Nach den unerfreulichen Auseinandersetzungen zwischen der ASG und den beiden Public Golf Organisationen vom Frühsommer 2017 bis im Frühjahr 2018 gibt es nun mehr als nur Lichtblicke. Die ehemaligen Kontrahenten haben sich aufgerappelt, zusammengesetzt und machen unter Führung des neuen ASG Präsidenten Reto Bieler Ernst mit zukunftsweisenden Lösungen, die sich hoffentlich auch als mehrheitsfähig erweisen werden.

Der erste Punkt betrifft eine echte Partnerschaft aller Beteiligten, die von Bieler angestossen und energisch vorangetrieben wird. Hier die wichtigsten Eckpunkte:

  1. Die beiden Public Golf Organisationen (PGO) ASG GolfCard Migros und ASGI sollen je einen Sitz im ASG Vorstand erhalten (sie waren bisher in diesem Gremium nicht vertreten).
  2. Die PGO erhalten an der Delegiertenversammlung pro 1000 Mitglieder drei von (neu) 815 Stimmen (bisher hatte beide Organisationen nur je eine DV-Stimme).
  3. Die PGO zahlen dem Verband einen jährlichen Beitrag von CHF 50‘000 (bisher 300.-).
  4. Beide PGO entrichten zusätzlich pro Aktivmitglied einen Golfförderungsbeitrag von CHF 90.-. Davon entfallen 60 Franken auf die Clubförderung und 30 Franken werden für gemeinsame Aktionen des Verbandes, der ASGI und der ASG GolfCard Migros zu Sportförderung eingesetzt.
  5. Die PGO verzichten auf die Herausgabe eigener Handicapkarten. Die Migros hat bereits angekündigt, ihre vor einem Jahr lancierte Karte ohne ASG-Beitrag wieder vom Markt zu nehmen.

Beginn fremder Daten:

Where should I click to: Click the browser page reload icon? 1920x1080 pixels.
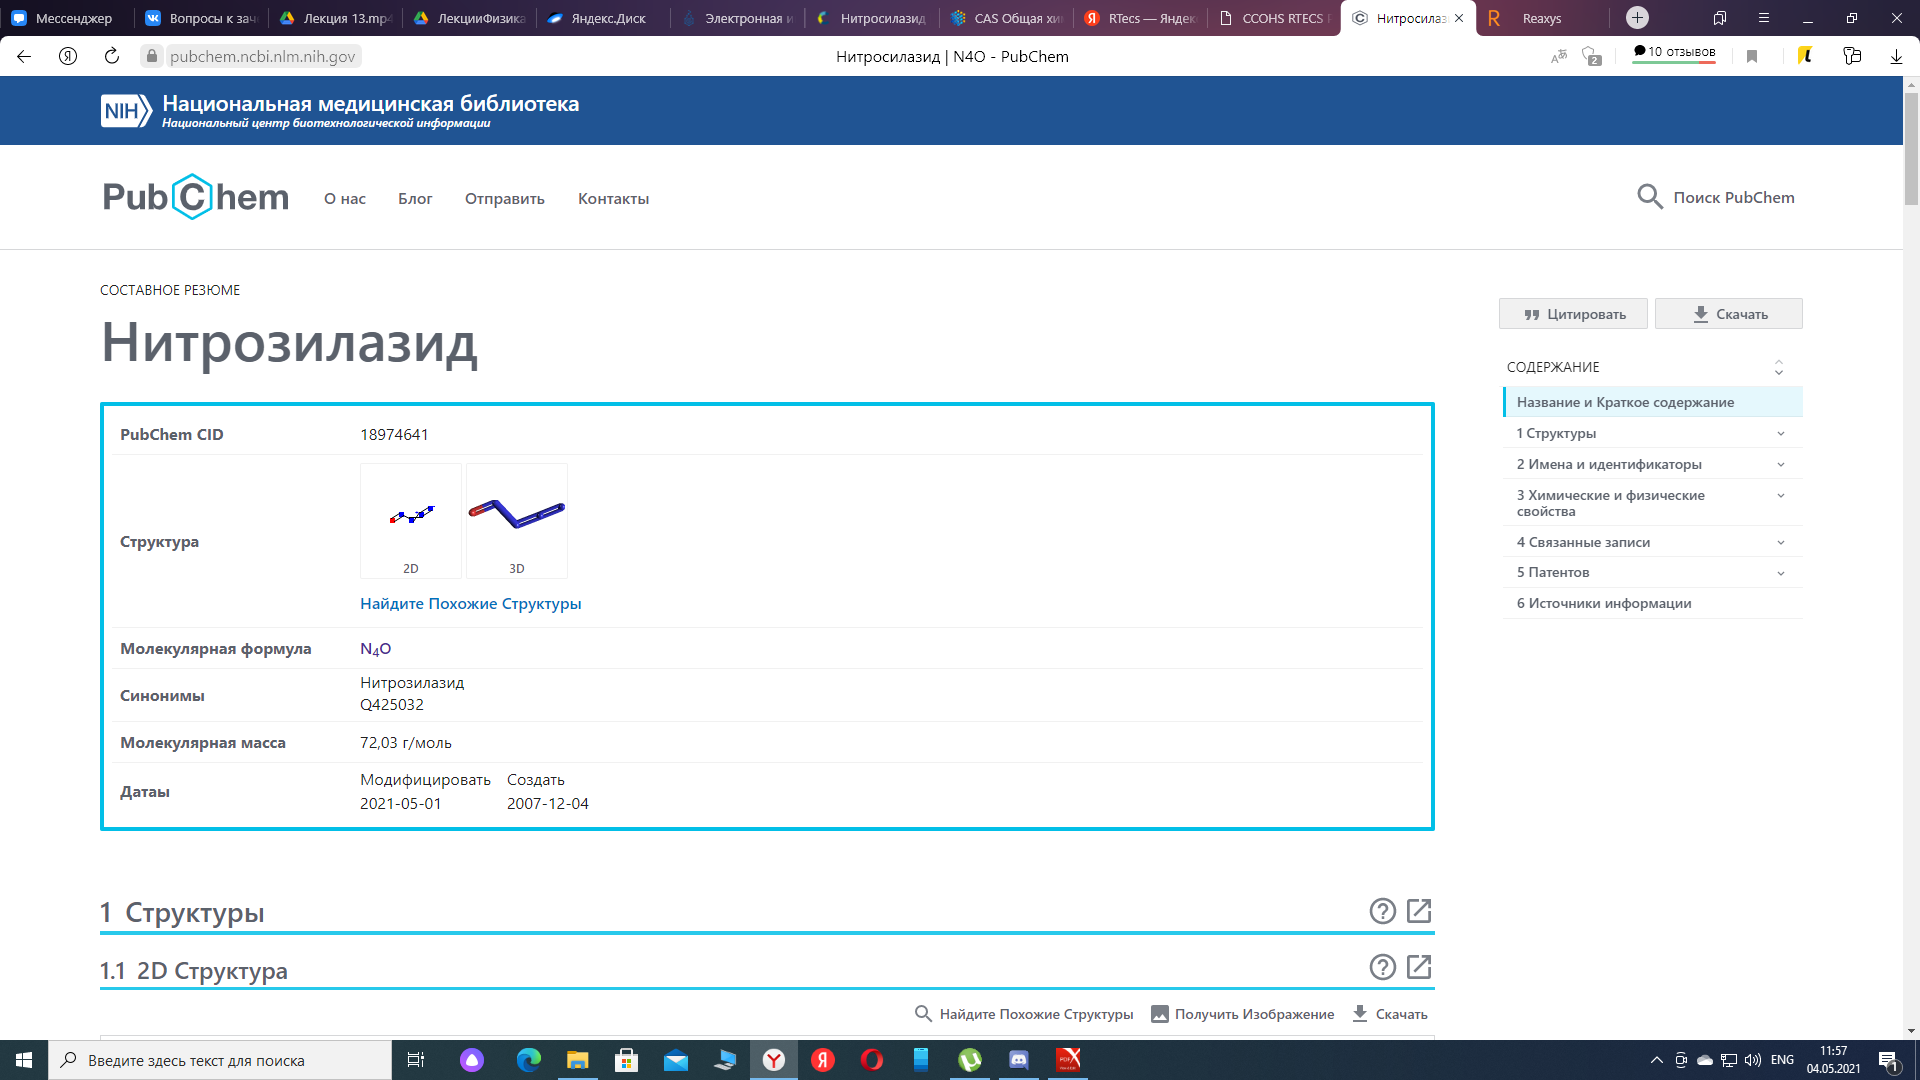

An der Delegiertenversammlung am 16. März 2019 wird über eine entsprechende Statutenänderung abgestimmt. Dass die Vorschläge die nötige Zustimmung erhalten, sieht Reto  Bieler zuversichtlich. „Klar, wir brauchen an der DV eine Zweidrittelmehrheit, aber die ersten Umfragen sind mehrheitlich positiv ausgefallen“, erklärte er im September 2018.

Auch für Pascal Germanier (Generalsekretär der ASGI) und Hans-Peter Schild (Leiter der ASG GolfCard Migros) sind die gemeinsam erarbeiteten Lösungen mit einer angemessenen Mitsprache ihrer beiden Organisationen im Golfverband ein wichtiger Schritt vorwärts.

Reto Bieler hat aber auch noch andere Themen im Visier. So wurde die 2016 lancierte und trotz einem jährlichen Aufwand von über einer Million Franken kläglich gescheiterte Imagekampagne „Golf – it’s Magic“ bereits beerdigt. „Das Ziel war, mit der Aktion weitere 10‘000 Personen für unseren Sport zu gewinnen. Tatsächlich kamen vielleicht 30- 40 neue GolferInnen dazu, das ist eine lächerliche Zahl“, redete Bieler Klartext.

Zudem soll auch der Auftritt des Verbandes, vor allem nach Aussen angepasst werden. Der Verband erhält, wenn es nach dem Willen des Führungsgremiums geht, neu den Namen SWISS GOLF und auch das „mehr als überholte“ (Bieler) Logo mit den goldenen Schlägern soll ersetzt werden.

Die Agenda des scheinbar unermüdlichen, erst seit rund 10 Monaten amtierenden Präsidenten und seiner Crew umfasst aber noch mehr: Er möchte eine 5-Jahrestrategie ausarbeiten, den  Leistungssport unter die Lupe nehmen – „warum bringt die Schweiz immer wieder sehr gute Amateure hervor, die dann den Sprung ins Profilager nicht schaffen…“ (so seine Einschätzung) und das Konzept für ein nationales Leistungssportzentrum weiter entwickeln.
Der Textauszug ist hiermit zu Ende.